Permaneció en estado de semiinconsciencia durante varios días. Rinaldo estaba siempre allí, observándola y, en medio de sus pesadillas, Donna podía sentir el odio de sus miradas. Por fin, despertó por completo. Y él seguía allí.
– No lo he imaginado, ¿verdad? -Le preguntó Donna-. Me dijiste que Toni está muerto.
– Muerto -confirmó con voz neutra-. Ayer fue su funeral.
– ¡Dios!, ¡pobre Toni! -empezó a llorar.
– Eso, llora por él -dijo con desprecio-. Llora por el hombre al que has matado; pero no esperes que te compadezca.
– Yo no maté a Toni -protestó débilmente-. Fue un accidente.
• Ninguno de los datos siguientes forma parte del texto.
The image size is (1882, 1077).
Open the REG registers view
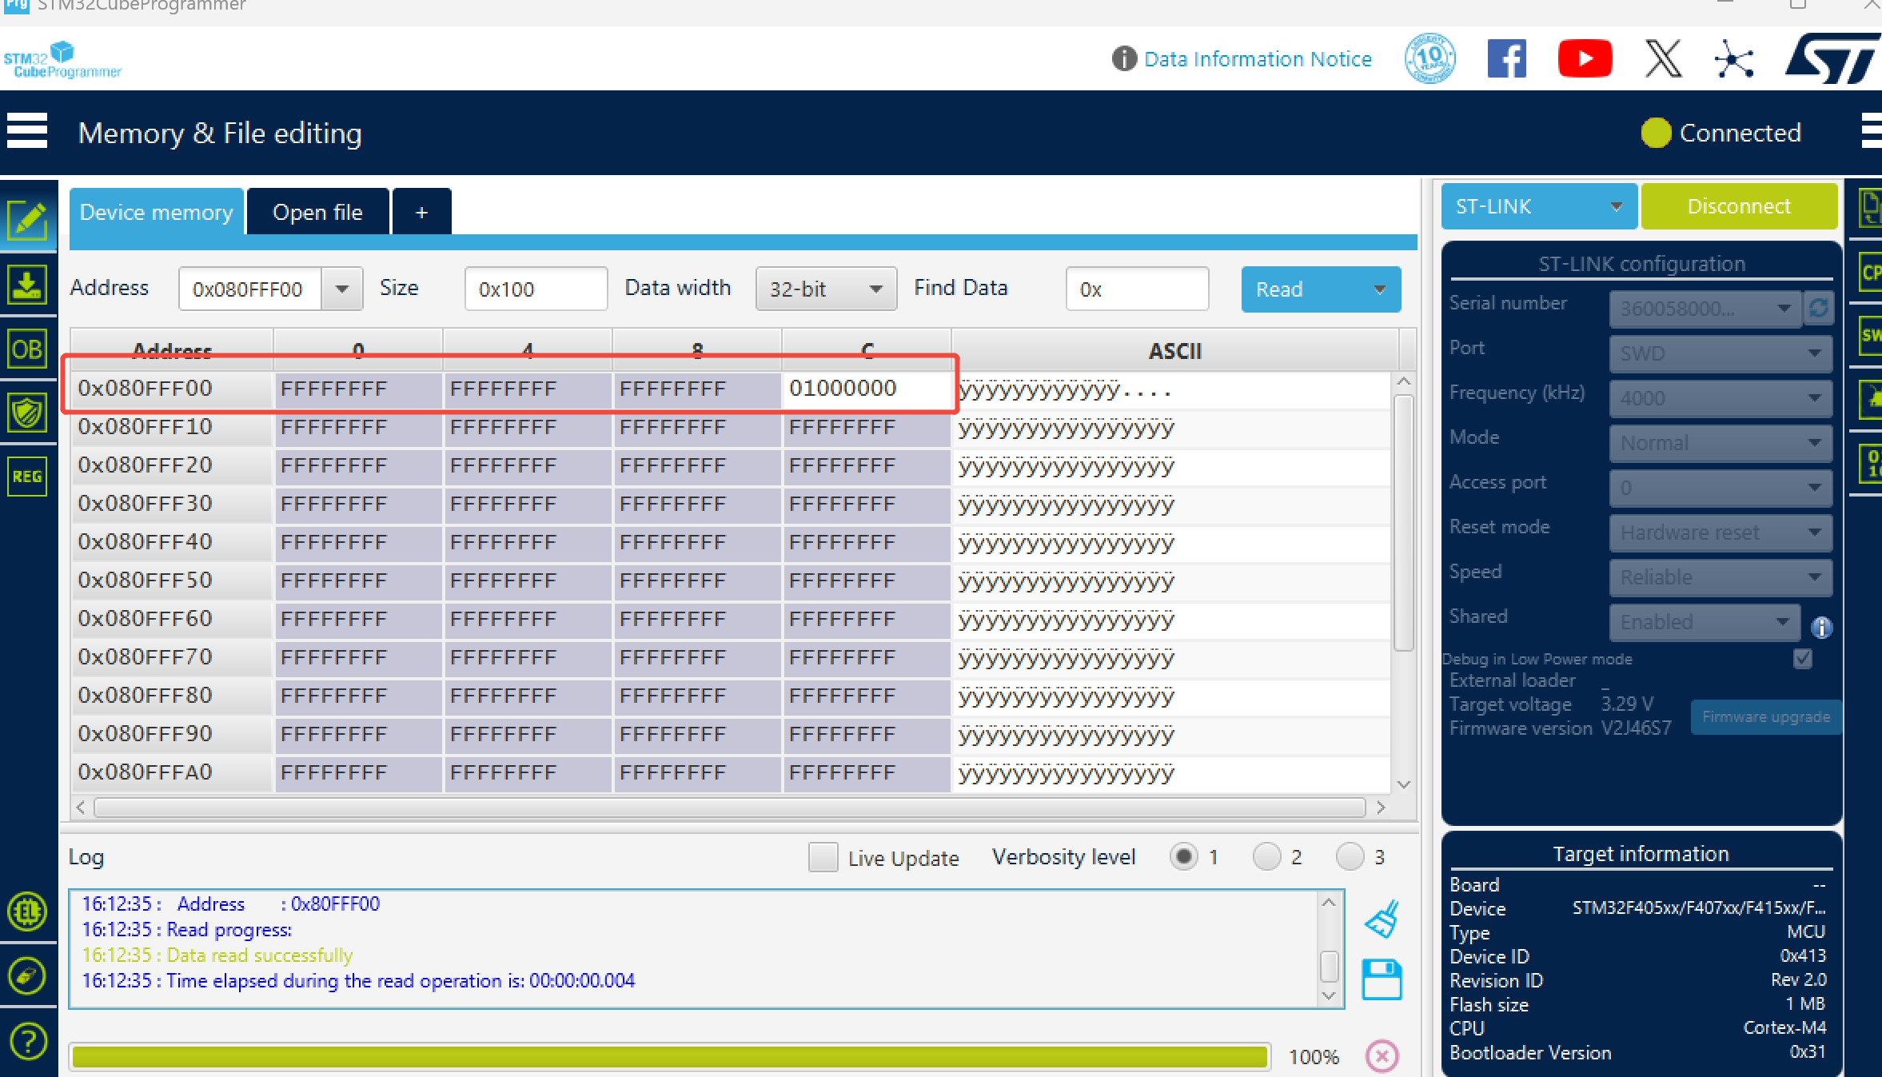[x=27, y=477]
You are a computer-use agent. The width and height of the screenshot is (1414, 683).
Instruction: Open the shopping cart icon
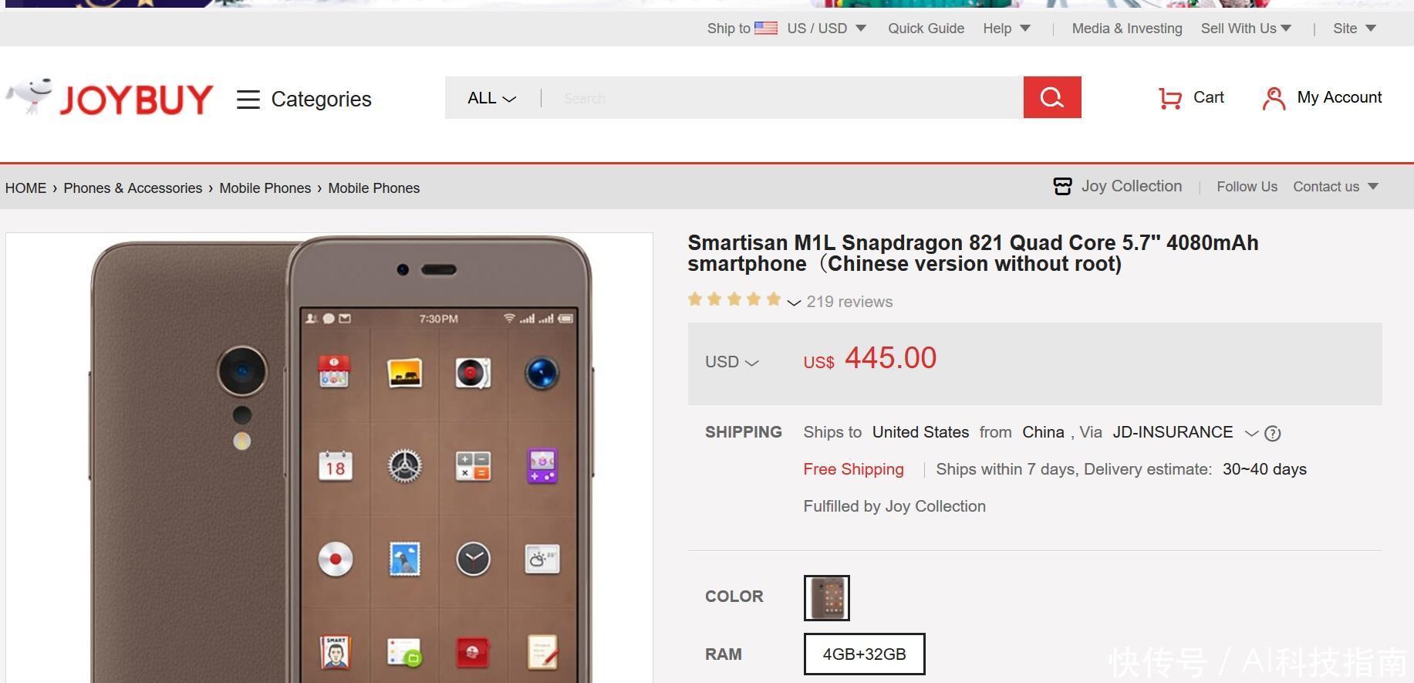(1170, 98)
– Sí, un accidente por culpa de tu codicia -repuso Rinaldo-. Por tu afán de quedarte con todo cuanto pudieras y escapar lo más rápido posible.
– No, no… yo iba de vuelta a Villa Mantini… Toni no quería… intentó detenerme -dijo entre sollozos.
– No mientas encima.
– No estoy…
– Te quedaste el dinero que te ofrecí y el anillo del abuelo y convenciste a Toni para huir por la noche. ¿Se te ocurrió pensar en algún momento en lo que estabas haciéndoles a los que lo querían? Cuando Piero se enteró de que Toni había muerto, le dio un ataque al corazón. Lo ingresamos en este hospital y, desde entonces, está a las puertas de la muerte.
– ¡No! -Donna dio un grito en señal de protesta. En esos momentos no podía soportar tanta desgracia. Se dio media vuelta y escondió la cara en la almohada, temblando, angustiada.
– Por favor, signore -intervino una enfermera que acababa de entrar-, no debe alterar a la paciente.
– ¡No se preocupe! Esta mujer no tiene corazón. Siembra de tormento los lugares por los que pasa, pero nunca sale herida -dijo Rinaldo.
El accidente había dejado a Donna inconsciente, le había roto un tobillo y dos costillas, pero, milagrosamente, su bebé no corría peligro. Pronto empezó a tomar nota de los alrededores y comprendió que se hallaba en una clínica privada de lujo. Una enfermera de mediana edad llamada Alicia parecía estar pendiente de ella exclusivamente.